→ **Assignment**
All lines containing the string "indicator" must be copied from the entries.

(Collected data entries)
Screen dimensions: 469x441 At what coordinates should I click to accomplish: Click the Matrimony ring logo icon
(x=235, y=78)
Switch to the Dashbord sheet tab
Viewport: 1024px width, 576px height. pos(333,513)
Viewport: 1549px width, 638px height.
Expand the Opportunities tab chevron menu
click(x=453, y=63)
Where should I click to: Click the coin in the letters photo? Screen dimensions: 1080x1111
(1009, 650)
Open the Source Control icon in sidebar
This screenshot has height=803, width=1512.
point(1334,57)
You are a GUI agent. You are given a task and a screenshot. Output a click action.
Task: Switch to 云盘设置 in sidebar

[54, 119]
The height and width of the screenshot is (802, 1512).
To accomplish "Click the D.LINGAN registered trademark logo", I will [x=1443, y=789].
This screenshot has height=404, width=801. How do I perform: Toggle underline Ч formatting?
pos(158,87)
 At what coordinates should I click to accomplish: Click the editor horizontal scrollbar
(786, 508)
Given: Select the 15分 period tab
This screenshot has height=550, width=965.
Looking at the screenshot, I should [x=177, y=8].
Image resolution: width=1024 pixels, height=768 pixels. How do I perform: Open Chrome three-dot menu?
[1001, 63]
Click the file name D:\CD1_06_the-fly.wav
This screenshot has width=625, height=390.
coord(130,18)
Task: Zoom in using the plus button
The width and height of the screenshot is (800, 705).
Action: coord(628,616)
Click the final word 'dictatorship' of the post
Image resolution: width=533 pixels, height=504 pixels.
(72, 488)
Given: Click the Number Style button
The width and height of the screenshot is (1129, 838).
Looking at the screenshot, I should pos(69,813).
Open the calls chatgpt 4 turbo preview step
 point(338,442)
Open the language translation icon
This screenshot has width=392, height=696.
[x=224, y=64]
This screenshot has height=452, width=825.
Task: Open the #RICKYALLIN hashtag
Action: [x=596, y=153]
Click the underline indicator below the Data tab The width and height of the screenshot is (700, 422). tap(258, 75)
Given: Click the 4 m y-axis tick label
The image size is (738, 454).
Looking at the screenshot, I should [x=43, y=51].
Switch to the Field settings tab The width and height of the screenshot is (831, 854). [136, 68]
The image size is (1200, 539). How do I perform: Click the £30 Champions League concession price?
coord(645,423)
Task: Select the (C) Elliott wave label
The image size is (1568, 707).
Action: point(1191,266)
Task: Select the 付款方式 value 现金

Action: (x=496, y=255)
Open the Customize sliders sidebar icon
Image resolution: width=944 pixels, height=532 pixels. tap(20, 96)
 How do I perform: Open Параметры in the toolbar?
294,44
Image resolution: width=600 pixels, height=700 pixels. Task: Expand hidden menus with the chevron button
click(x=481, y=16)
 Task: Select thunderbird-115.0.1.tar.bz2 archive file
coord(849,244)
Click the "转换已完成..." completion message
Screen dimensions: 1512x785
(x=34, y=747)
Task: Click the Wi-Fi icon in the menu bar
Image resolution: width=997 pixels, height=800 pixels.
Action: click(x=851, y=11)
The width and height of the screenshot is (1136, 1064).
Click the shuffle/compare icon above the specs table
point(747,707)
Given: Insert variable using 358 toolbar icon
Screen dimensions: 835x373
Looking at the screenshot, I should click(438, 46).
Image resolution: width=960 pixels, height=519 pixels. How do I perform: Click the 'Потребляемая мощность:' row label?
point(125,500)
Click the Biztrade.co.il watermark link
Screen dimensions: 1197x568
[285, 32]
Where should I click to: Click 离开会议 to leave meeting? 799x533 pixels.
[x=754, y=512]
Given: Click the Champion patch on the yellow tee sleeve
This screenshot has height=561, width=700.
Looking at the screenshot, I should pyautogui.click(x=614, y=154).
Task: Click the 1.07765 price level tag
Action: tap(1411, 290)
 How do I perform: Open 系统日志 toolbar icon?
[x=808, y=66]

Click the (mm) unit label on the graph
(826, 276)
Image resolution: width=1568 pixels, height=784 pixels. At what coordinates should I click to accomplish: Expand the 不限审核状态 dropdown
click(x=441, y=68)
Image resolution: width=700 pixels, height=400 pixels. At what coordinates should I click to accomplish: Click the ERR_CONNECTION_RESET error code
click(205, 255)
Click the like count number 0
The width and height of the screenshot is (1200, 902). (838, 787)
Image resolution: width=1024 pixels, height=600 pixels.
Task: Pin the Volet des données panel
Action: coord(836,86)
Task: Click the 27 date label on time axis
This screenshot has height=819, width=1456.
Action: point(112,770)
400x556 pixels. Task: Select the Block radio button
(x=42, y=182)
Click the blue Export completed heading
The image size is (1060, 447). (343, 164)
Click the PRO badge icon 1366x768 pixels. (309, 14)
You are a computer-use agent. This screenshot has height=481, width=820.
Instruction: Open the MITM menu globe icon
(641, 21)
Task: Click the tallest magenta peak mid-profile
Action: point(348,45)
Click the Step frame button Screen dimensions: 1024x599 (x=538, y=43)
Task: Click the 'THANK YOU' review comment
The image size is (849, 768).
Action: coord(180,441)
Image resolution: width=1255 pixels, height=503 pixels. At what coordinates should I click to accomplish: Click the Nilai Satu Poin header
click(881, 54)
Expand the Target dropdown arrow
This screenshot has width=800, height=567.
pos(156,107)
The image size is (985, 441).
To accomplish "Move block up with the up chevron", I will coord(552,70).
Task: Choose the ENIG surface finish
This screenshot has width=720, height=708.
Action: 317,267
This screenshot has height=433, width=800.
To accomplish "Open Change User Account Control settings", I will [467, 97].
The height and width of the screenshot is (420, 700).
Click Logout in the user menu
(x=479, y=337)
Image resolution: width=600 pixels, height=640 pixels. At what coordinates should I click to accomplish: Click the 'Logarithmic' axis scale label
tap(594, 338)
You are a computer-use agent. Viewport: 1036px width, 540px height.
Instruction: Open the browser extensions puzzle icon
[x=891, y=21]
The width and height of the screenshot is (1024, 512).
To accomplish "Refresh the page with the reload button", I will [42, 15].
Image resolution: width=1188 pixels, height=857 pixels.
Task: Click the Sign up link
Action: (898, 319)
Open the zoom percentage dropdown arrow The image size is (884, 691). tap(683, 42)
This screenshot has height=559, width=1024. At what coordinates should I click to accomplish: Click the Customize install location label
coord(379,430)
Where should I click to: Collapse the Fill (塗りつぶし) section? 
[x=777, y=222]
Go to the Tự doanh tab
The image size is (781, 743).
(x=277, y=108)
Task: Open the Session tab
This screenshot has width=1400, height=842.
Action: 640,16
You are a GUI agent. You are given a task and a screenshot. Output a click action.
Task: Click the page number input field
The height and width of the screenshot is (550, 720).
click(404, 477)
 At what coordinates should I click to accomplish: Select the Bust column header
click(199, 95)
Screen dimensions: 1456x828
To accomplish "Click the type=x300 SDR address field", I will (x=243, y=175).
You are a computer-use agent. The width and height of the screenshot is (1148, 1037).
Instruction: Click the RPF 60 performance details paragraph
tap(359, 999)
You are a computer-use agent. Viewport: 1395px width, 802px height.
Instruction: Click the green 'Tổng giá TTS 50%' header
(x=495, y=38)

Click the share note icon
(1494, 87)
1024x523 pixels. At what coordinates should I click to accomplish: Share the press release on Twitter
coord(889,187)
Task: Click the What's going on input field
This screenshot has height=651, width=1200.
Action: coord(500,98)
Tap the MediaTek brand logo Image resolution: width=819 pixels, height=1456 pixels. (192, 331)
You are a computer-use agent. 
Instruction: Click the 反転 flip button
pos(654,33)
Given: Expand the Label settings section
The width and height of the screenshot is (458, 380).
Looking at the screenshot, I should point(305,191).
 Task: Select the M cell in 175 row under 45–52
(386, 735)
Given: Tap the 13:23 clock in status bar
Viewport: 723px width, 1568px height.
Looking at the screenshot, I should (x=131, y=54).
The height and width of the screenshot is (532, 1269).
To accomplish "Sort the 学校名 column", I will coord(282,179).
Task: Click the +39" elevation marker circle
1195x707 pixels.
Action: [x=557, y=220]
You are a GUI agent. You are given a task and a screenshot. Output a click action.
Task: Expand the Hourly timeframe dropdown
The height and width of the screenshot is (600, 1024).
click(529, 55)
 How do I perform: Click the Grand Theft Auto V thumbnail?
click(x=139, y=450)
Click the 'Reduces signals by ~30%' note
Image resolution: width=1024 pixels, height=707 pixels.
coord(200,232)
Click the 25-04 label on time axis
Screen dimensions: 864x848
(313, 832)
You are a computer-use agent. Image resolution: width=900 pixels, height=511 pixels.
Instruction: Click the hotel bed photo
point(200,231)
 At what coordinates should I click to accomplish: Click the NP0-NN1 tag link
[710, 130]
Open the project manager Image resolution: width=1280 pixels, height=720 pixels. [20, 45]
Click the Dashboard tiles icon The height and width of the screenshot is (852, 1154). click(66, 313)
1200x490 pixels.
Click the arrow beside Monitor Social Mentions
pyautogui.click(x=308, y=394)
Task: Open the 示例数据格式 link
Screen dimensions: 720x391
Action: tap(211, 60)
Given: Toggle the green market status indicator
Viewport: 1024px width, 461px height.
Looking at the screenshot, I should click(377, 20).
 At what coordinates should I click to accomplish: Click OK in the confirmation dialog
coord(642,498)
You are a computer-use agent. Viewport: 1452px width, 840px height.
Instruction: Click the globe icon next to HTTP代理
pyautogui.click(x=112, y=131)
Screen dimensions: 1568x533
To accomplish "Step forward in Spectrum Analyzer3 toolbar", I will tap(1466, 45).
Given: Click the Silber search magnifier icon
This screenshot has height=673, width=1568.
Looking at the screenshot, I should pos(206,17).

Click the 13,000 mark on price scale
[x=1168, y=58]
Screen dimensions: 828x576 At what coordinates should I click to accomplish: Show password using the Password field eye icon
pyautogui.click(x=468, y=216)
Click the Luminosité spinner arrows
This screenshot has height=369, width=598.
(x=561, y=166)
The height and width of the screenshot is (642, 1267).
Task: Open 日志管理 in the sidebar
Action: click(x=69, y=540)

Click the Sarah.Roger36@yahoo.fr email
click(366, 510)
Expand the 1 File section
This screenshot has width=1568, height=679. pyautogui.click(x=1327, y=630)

→ **Exercise result**
Click the underline indicator below the Data tab The width and height of the screenshot is (700, 422). tap(258, 75)
Given: Toggle the green market status indicator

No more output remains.